• PASSAGE PROVIDED:
- - - -

I miss Sponge a lot right now. He was a great cat and we were very close. Wiggles, too, though he was feral. Definitely feral. We really understood each other.

I struggle to understand how this has effected me. I feel my social skills have gotten better and people barely notice sometimes. But then in another moment I’m worried I’m socializing like an animal. I did in high school. I sought out that colony feel, as my therapist called it once.

And the fact that my mom doesn’t feel like my mom. It breaks my heart a bit, because it’s the one thing she’s proud of, being a mom. And she’s not even that proud, she’s constantly worried she wasn’t good enough.

I don’t want to talk about it’s with her, ever, though. I’m so sick of having to deal with it. I want to just miss Sponge and be done with it.

I can’t remember what time of year it was when Sponge died. He lived a lot longer than expected. Considering his cancer. My father wouldn’t take him to a vet. Just insisted he was done for. He hid downstairs, afraid of the other cats. He was feral too. Just forced inside.

So I brought him to my room, put him on a towel. Had him on my bed. He cuddled every night. Never left that room. Smelled worse and worse every day. My dad didn’t seem to care.

Then he said he knew he was about to die. He called at me and begged to be near me. I was confused and didn’t catch his meaning. He just looked anxious. And then he was gone. He yelled in fright and then relaxed. It was.. eerie. I guess. I’ve seen humans do the same thing. It’s natural and normal. Just... hurt to see that, at a young age. Hurt to see what felt like my legal guardian just leave like that, but unwillingly. He kept trying to get up and be closer the whole time. Grabbed on to me even.

I stayed with him for an hour, just letting him cling on me. He was my best friend at the time. I was dead set on being a veterinarian after that. I’ve saved a lot of animals that weren’t ready to go yet, since. Not all of them. If I needed a parent’s help, that cat, or wild animal or whatever, wasn’t going to make it.

- - - -

• YOUR TASKS:
1. Reproduce word for word the part of the passage about Sponge that runs from "I can’t remember" up to and including "Just forced inside.".
2. Please carry on the passage about Sponge from its final sentence onward.

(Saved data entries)
- - - -

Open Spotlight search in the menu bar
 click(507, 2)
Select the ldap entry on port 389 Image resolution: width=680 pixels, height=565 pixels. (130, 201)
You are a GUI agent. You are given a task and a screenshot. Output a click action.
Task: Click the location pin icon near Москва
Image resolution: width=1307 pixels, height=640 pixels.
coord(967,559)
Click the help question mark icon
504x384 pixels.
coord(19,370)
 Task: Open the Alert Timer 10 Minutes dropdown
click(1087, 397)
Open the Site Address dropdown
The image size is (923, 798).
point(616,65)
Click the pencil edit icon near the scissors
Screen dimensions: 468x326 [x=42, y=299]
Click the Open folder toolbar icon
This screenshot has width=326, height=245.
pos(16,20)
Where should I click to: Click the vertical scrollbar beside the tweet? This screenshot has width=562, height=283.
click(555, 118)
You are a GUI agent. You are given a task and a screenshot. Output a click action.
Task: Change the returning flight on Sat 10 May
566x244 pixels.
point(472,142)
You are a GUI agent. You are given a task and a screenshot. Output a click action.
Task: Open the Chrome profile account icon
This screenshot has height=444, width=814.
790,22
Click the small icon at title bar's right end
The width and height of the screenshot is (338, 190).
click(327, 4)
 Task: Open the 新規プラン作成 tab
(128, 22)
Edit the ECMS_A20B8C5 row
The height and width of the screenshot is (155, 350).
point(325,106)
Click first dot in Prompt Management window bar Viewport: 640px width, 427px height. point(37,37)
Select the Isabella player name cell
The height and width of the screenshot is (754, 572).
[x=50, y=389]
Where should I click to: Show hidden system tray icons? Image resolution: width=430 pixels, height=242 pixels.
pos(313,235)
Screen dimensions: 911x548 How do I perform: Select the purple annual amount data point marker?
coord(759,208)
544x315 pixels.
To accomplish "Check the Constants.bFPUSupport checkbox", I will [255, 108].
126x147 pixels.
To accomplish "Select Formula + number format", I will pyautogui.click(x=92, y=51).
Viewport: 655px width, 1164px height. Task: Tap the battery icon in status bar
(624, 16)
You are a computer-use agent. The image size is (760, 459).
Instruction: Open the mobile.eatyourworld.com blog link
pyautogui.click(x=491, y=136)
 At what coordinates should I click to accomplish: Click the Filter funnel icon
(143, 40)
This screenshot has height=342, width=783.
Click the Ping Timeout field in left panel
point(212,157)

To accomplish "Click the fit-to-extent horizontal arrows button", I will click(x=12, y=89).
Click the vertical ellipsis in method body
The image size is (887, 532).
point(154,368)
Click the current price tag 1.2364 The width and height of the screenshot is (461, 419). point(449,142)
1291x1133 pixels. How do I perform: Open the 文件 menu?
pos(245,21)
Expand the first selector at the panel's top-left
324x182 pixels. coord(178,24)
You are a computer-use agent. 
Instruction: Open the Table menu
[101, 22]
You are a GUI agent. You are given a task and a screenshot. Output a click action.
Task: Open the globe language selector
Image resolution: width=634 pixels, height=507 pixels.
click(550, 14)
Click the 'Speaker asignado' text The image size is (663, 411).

- - - -

• RESPONSES TO THE EXERCISE:
1.
I can’t remember what time of year it was when Sponge died. He lived a lot longer than expected. Considering his cancer. My father wouldn’t take him to a vet. Just insisted he was done for. He hid downstairs, afraid of the other cats. He was feral too. Just forced inside.

2.
My mom really hated Sponge, so I try not to talk about him. Sort of feels the same way as a biological mom hating on a real parent, and I don’t mean to be offensive with that. It’s just how I feel.

I grew up fine considering I was raised mostly by him and a bunch of other cats who also died. I’m glad my dad was obsessed with cats, or to be honest I doubt I would have come out normal. My little bro and I constantly have cats. Same with my mom actually.

Sponge was also more consistent as a parental figure. I don’t believe he saw himself as a parent but he did see himself as a guardian, for sure. He kept me out of cabinets with chemicals. He also kept me away from other cats he didn’t get along with. Which I always protested. I liked all the cats. It was only my ex or my mom who would hate cats in front of me.

The cats I have now are awesome, and they look to me as their guardian. I feel like Sponge would have liked them a lot. Especially Xavie. Maybe he does like them. My pagan neighbor says there are a lot of cat spirits around here and I wouldn’t doubt it. At the very least it ought to feel that way to a human. Humans are superstitious animals sometimes.

I feel blessed that Sponge, Fuzzy, Pewter, Romeo, Wiggles, Lippincott, Ditto, Zeus, and other cats were in my life. I owe a lot to them. ?
 
By the way, I’ve started preferring they/them pronouns. I’m gaining confidence enough to say so now.

Not to mom yet. I started talking about just the concept recently and she acted like it was the weirdest, dumbest “kids these days” thing. Me telling her about people in their 80s with similar identities didn’t help. I’ll try again some other time.

Sister implied she wouldn’t love me as much if I weren’t her sister.

Little bro took it fine.

I’ve finally agreed with my therapist that it’s not “just a fad” if ive been trying to be understood this way since before the vocabulary was invented. That if I kept trying to change my name and present as male, it’s not just something I made up in adulthood. Long story short. My therapist pointed me towards some science-y resources that helped me understand better. I’ve felt better that way.

Unfortunately that might make me a target of ridicule but it’s probably not much different from the person yelling at me for having a service dog. People are going to discriminate for anything.